FEEDBACK - With alcoholism one of the most prevalent problems that disrupt and damage family relationships, the following heartfelt messages are important for me to pass along:
Reader – “I’m just now separated after 38 years with an alcoholic husband and wish I’d sought out Al-Anon years ago. I wish that I’d helped my kids more, too.
“Young people can also do well with the Teen version and find out that they’re not alone.”
Reader - “I split from my alcoholic husband after 14 years. He saw our kids less and less over the years.
“When he did arrange a visit, he arrived very late or cancelled. Weeks went by though he lived 20 minutes away. My son was hurt, but stoic; my daughter was openly wounded, felt rejected and cried often.
“Eventually, they learned he had a terminal illness and died weeks later. They never had a chance to have the talk with him that could’ve started to set them free.”
One of the most harmful effects of alcoholism is the feeling of isolation and rejection for spouses and children who struggle with the chaos and hurt of their family’s “dirty secret.”
I often recommend Al-Anon/Al-Ateen: it’s a proven self-help recovery program for families and friends of alcoholics - whether the alcoholic is still drinking or not. At meetings, or online, people share their experiences, and give each other support.
Al-Anon stresses that it’s not allied with any sect, denomination, political entity, organization or institution. There are no dues for membership.

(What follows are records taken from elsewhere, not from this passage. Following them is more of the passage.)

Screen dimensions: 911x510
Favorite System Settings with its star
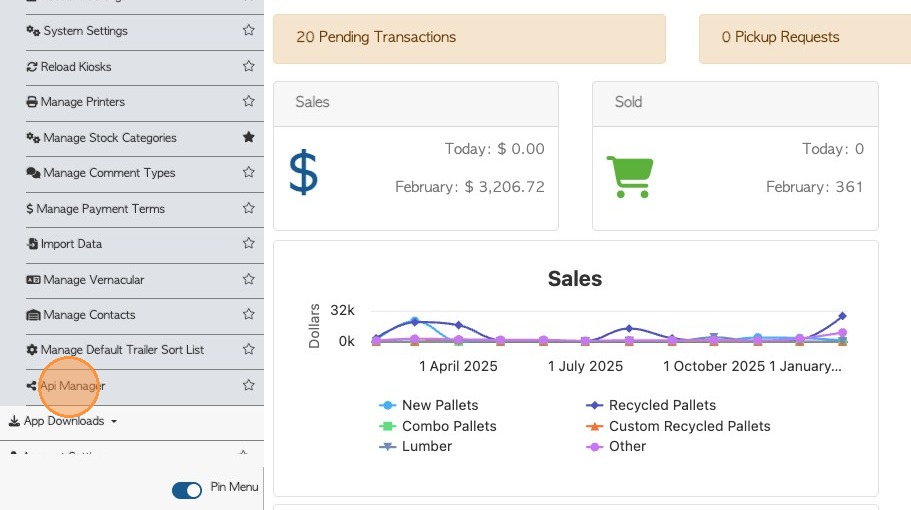point(249,31)
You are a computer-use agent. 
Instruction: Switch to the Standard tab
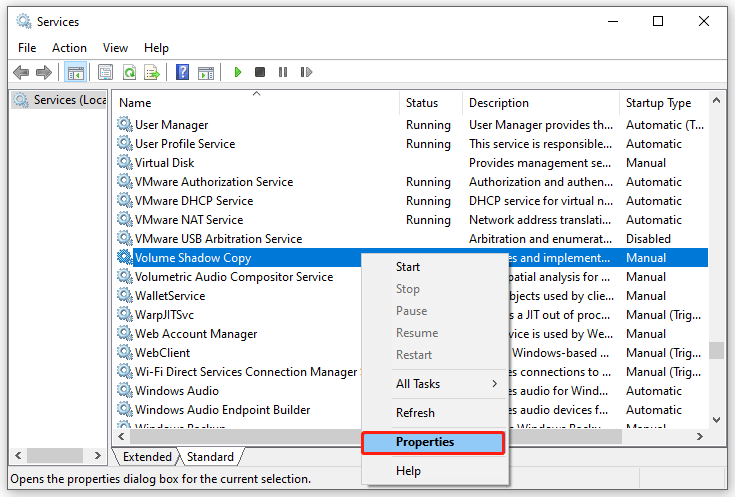click(x=210, y=457)
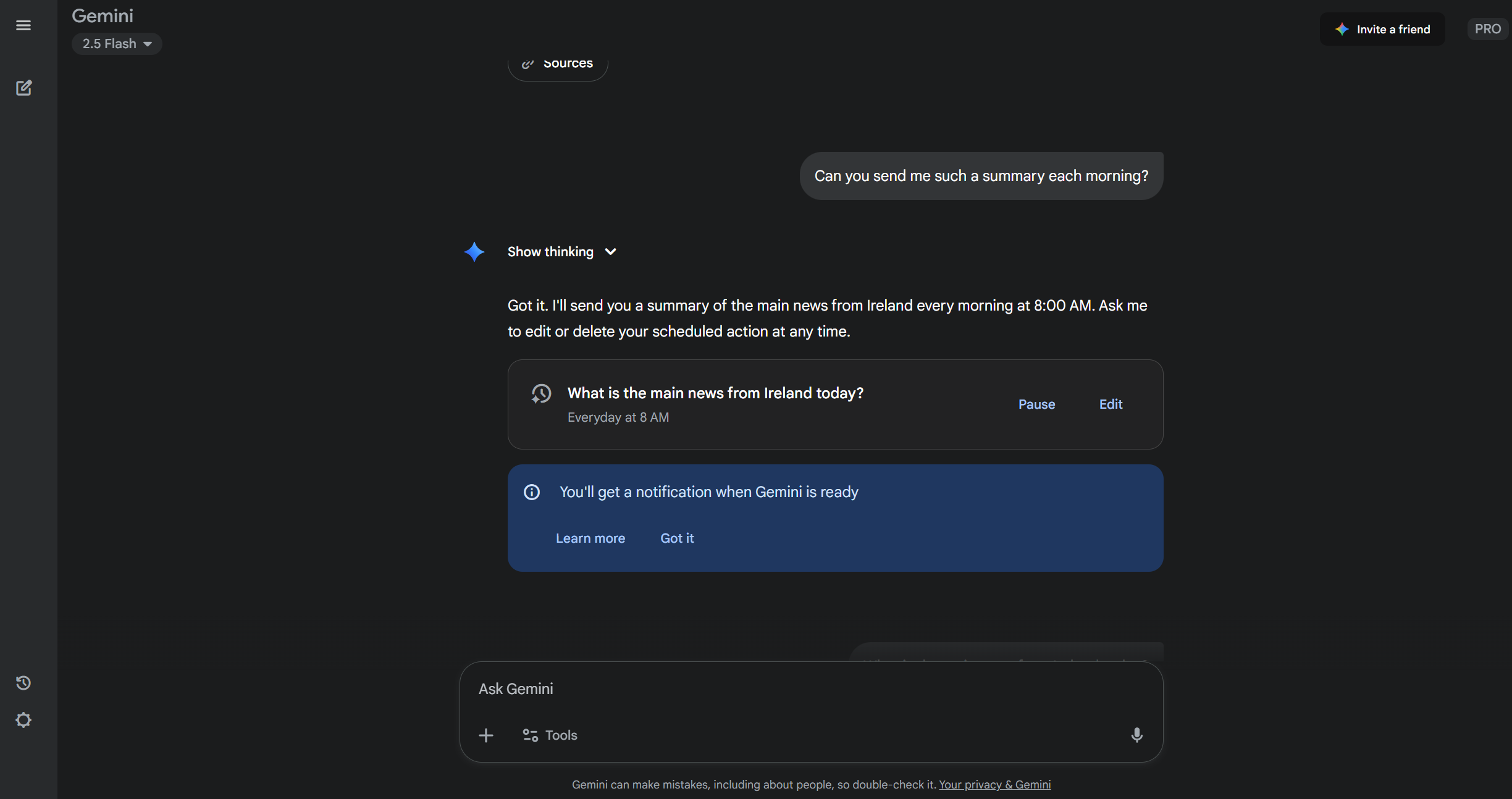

To learn more and find a meeting in your area, go to www.alanon.alateen.org.
I’m separated, but venturing back into the dating world. I lost 100 lbs and look pretty decent. On my Internet dating site, I'm getting lots of attention.
But my body’s been through significant change. I’m in great shape so you’d only know, in an intimate moment, that I was once heavy; even then, you wouldn't know I was SO overweight.
But when I tell a potential or existing boyfriend that I lost 100 lbs, they run. One man blocked my profile, though he’d relentlessly pursued me for a date.
I think it's information any potential partner should have, but when should they be told? I don't want to be seen to be trying to trick anyone into thinking that I always looked the way I do.
I thought that men 40 to 50 would’ve matured. Another man declined to even meet me when he heard about the weight loss! My theory was that those who truly don't care would carry on.
But meantime, it hurts to be turned down. The thought of being months into a relationship and having them then breakup with me because of it would be even harder to take.
- Pretty Sad
You didn’t commit a crime, so there’s no reason to be obsessed with confessing. You showed great courage and determination, of which you can be very proud! Don’t let the few jerks get you down.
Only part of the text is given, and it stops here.